- EXERCISE BRIEF
Gather every line from the entries below that includes "computer".

(RAW DATA)

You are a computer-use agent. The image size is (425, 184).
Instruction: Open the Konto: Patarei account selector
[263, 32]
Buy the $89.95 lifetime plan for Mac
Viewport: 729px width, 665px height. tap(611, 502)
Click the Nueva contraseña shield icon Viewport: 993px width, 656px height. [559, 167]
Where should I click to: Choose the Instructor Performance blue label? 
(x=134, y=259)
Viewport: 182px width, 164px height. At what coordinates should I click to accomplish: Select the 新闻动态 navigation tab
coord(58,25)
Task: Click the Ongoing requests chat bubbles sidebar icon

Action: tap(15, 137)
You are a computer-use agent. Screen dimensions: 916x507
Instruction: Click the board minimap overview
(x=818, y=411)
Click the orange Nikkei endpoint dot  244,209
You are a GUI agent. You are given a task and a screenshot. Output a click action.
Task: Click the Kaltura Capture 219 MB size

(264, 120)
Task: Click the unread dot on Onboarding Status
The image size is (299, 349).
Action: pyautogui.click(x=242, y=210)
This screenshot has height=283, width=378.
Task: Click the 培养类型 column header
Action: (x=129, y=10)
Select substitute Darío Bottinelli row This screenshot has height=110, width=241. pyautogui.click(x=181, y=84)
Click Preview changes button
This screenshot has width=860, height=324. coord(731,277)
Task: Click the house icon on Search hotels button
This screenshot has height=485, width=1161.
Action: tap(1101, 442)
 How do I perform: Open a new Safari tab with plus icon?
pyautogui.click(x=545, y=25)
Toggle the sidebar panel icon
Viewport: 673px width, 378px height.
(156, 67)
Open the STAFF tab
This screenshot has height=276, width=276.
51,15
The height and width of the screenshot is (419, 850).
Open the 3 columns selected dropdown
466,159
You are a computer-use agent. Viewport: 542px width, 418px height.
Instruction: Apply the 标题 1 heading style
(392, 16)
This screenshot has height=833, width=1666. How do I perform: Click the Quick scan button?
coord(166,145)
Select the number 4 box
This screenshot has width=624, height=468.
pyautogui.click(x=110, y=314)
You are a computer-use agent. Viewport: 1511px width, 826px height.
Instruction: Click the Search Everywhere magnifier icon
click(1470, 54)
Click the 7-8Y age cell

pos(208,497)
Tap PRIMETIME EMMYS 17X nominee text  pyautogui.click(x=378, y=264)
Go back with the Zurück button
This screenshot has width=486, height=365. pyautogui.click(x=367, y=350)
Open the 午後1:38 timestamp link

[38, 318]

(End RAW DATA)

- COMPLETED TASK
You are a computer-use agent. The image size is (425, 184).
You are a computer-use agent. Screen dimensions: 916x507
You are a computer-use agent. Viewport: 542px width, 418px height.
You are a computer-use agent. Viewport: 1511px width, 826px height.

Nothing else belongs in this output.